Kun je de volledige lijst hieronder regel voor regel letterlijk citeren?

===== Gegeven gegevens

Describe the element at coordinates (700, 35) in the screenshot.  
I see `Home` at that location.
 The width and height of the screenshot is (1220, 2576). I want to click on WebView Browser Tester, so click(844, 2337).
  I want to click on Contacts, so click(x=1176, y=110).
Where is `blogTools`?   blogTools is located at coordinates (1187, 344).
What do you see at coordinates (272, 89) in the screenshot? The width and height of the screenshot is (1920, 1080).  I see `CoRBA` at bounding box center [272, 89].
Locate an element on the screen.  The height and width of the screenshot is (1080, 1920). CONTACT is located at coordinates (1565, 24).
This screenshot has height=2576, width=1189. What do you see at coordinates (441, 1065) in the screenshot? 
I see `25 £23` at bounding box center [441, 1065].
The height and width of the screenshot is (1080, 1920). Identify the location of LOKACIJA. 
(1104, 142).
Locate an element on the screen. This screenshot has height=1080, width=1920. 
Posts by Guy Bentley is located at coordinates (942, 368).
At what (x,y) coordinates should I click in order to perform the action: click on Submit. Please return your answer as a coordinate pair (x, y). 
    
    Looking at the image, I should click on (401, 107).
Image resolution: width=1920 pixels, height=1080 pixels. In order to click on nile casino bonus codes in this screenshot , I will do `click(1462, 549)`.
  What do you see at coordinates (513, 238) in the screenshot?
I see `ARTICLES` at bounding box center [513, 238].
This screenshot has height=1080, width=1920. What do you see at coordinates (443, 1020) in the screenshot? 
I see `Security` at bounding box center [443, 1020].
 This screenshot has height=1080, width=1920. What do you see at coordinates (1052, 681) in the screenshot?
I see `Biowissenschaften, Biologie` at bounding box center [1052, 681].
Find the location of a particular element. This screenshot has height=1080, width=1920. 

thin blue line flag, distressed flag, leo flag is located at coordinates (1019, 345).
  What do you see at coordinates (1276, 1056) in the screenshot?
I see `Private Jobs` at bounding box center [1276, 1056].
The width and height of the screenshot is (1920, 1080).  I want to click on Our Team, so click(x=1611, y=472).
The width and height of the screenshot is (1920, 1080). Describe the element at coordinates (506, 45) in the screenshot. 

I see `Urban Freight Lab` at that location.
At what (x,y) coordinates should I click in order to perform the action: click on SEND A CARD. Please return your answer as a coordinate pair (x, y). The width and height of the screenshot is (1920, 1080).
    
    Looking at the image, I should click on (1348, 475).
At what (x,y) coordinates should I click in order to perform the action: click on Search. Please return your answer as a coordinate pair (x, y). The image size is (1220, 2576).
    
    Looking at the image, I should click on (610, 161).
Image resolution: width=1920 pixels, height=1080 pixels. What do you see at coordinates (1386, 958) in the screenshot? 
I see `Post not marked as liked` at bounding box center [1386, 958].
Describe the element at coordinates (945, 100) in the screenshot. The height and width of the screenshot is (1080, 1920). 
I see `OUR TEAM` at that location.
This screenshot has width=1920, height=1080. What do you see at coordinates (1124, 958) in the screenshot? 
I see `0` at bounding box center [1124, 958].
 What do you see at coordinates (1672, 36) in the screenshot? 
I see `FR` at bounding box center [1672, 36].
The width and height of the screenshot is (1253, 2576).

==========

Uitgewerkte oplossing ->
Describe the element at coordinates (700, 35) in the screenshot.  
I see `Home` at that location.
 The width and height of the screenshot is (1220, 2576). I want to click on WebView Browser Tester, so click(844, 2337).
  I want to click on Contacts, so click(x=1176, y=110).
Where is `blogTools`?   blogTools is located at coordinates (1187, 344).
What do you see at coordinates (272, 89) in the screenshot? The width and height of the screenshot is (1920, 1080).  I see `CoRBA` at bounding box center [272, 89].
Locate an element on the screen.  The height and width of the screenshot is (1080, 1920). CONTACT is located at coordinates (1565, 24).
This screenshot has height=2576, width=1189. What do you see at coordinates (441, 1065) in the screenshot? 
I see `25 £23` at bounding box center [441, 1065].
The height and width of the screenshot is (1080, 1920). Identify the location of LOKACIJA. 
(1104, 142).
Locate an element on the screen. This screenshot has height=1080, width=1920. 
Posts by Guy Bentley is located at coordinates (942, 368).
At what (x,y) coordinates should I click in order to perform the action: click on Submit. Please return your answer as a coordinate pair (x, y). 
    
    Looking at the image, I should click on (401, 107).
Image resolution: width=1920 pixels, height=1080 pixels. In order to click on nile casino bonus codes in this screenshot , I will do `click(1462, 549)`.
  What do you see at coordinates (513, 238) in the screenshot?
I see `ARTICLES` at bounding box center [513, 238].
This screenshot has height=1080, width=1920. What do you see at coordinates (443, 1020) in the screenshot? 
I see `Security` at bounding box center [443, 1020].
 This screenshot has height=1080, width=1920. What do you see at coordinates (1052, 681) in the screenshot?
I see `Biowissenschaften, Biologie` at bounding box center [1052, 681].
Find the location of a particular element. This screenshot has height=1080, width=1920. 

thin blue line flag, distressed flag, leo flag is located at coordinates (1019, 345).
  What do you see at coordinates (1276, 1056) in the screenshot?
I see `Private Jobs` at bounding box center [1276, 1056].
The width and height of the screenshot is (1920, 1080).  I want to click on Our Team, so click(x=1611, y=472).
The width and height of the screenshot is (1920, 1080). Describe the element at coordinates (506, 45) in the screenshot. 

I see `Urban Freight Lab` at that location.
At what (x,y) coordinates should I click in order to perform the action: click on SEND A CARD. Please return your answer as a coordinate pair (x, y). The width and height of the screenshot is (1920, 1080).
    
    Looking at the image, I should click on (1348, 475).
At what (x,y) coordinates should I click in order to perform the action: click on Search. Please return your answer as a coordinate pair (x, y). The image size is (1220, 2576).
    
    Looking at the image, I should click on (610, 161).
Image resolution: width=1920 pixels, height=1080 pixels. What do you see at coordinates (1386, 958) in the screenshot? 
I see `Post not marked as liked` at bounding box center [1386, 958].
Describe the element at coordinates (945, 100) in the screenshot. The height and width of the screenshot is (1080, 1920). 
I see `OUR TEAM` at that location.
This screenshot has width=1920, height=1080. What do you see at coordinates (1124, 958) in the screenshot? 
I see `0` at bounding box center [1124, 958].
 What do you see at coordinates (1672, 36) in the screenshot? 
I see `FR` at bounding box center [1672, 36].
The width and height of the screenshot is (1253, 2576).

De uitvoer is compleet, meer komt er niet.